Digital music distribution, either by providing a way to upload one’s music to digital music stores like Apple and Amazon or putting one’s music onto major streaming platforms like Apple Music, Spotify, YouTube, etc is limited in paths towards sustainable revenue. CDBaby
charges per single and album with a tiered system where with extra money is put towards global registration and publishing; UnitedMasters, backed by Alphabet, Andreessen Horowitz, and 20th Century Studios, claims 10% of what an artist makes on what they distribute; others (see: DistroKid / Tunecore / Ditto Music) charge a flat fee for distribution and then tack on more for other “services” like publishing or worldwide royalty collection.
There is an
endless trove of
YouTube videos that litigate what is the best distributor for artists because of new players in the space and the chameleon-like nature of these businesses. More are looking into incorporating publishing, locally or globally; DistroKid
may charge more for YouTube Content IDs, and others like STEM just recentered on higher-tier artists for distribution. The range of options being floated by these companies in a way illustrates that music distribution exists at the mercy of streaming. Either keep costs low and aim for scale or increase them and hope for more success for artists. Suddenly this starts to sound like the math of a record label.
This can be best seen in a
recent op-ed by Lee Parsons, CEO of Ditto Music, who wrote in Music Business Worldwide a defense of music streaming from the #brokenrecord campaign and the tone of critiquing the streaming model. Parsons supports user-centric streaming (he and Mr. Gray, the man who started the #brokenrecord campaign agree here) and appears fine with poking the major labels, which he’s in direct competition with, so what exactly is the problem? Shawn Reynaldo in his newsletter First Floor
offered an explanation:
Parsons isn’t alone either; in recent years, a whole cottage industry of Ditto-like companies has arisen, many of them glorified middlemen offering to “help” artists get their music on streaming platforms—for a small fee and/or a cut of the profits of course. These companies rely on volume, as bringing in $100 of revenue for a single artist isn’t much, but when that increases to 1000 or 10000 artists, it quickly starts to become real money.
The issue for Parsons or potentially other music distributors is that any change that could undermine the current streaming set-up is a concern for them. That could be why you see
DistroKid named Republic Records, owned by Universal Music Group, as its first label partner where it’ll help Republic identify emerging artists for a small cut of that future artist’s success. STEM and Ditto are both interested in unique flavors of financial backing, the former going for more traditional advances and the latter blockchain-centered. The viability of these various strategies is a bit immaterial because the way they’ll be making money is ultimately through streaming revenue, which is a space dominated and negotiated by major labels.

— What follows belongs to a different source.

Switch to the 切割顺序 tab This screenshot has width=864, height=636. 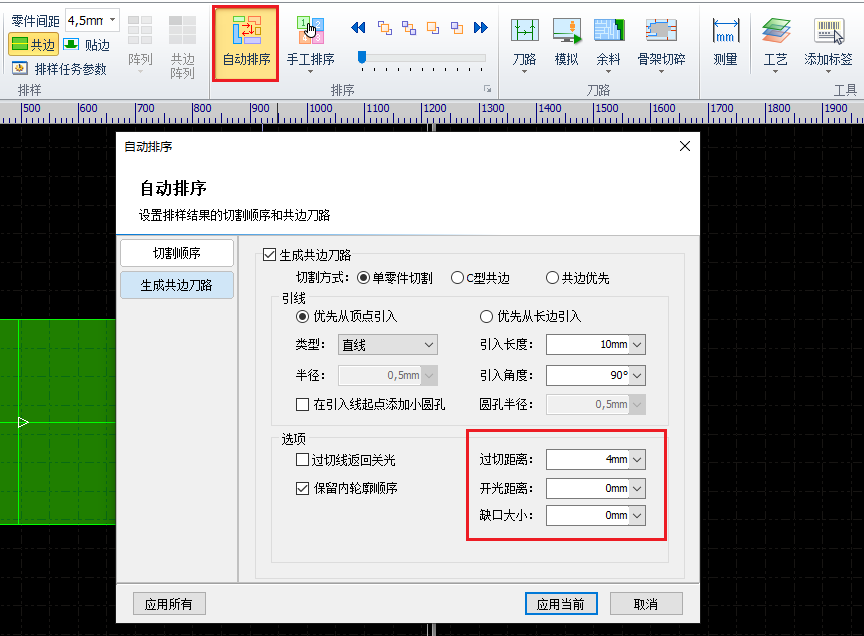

Sony’s recent purchase of AWAL, a formally “independent” music distribution company, may help explain this web. The company’s aim wasn’t sheer scale but rather more closely mimicked a record label, not unlike EMPIRE or UMG’s recently renamed Virgin Music Label & Artist Services that was once Caroline Distribution. AWAL, again financed by Google Ventures and MSD Capital, points out that these firms often function as the tech and music elite’s farm team for the major label system. Though many of these companies are still privately held, unless there is a massive breakup of the major labels, they’ll remain subservient to them, which is why many are looking into new revenue streams (publishing, international royalties, blockchain, etc.). Suddenly, music distributors start to mirror major labels, and again, who are artists to trust: major labels or music distributors backed by private equity and venture capital? Hard to see how the best interests of artists can be served.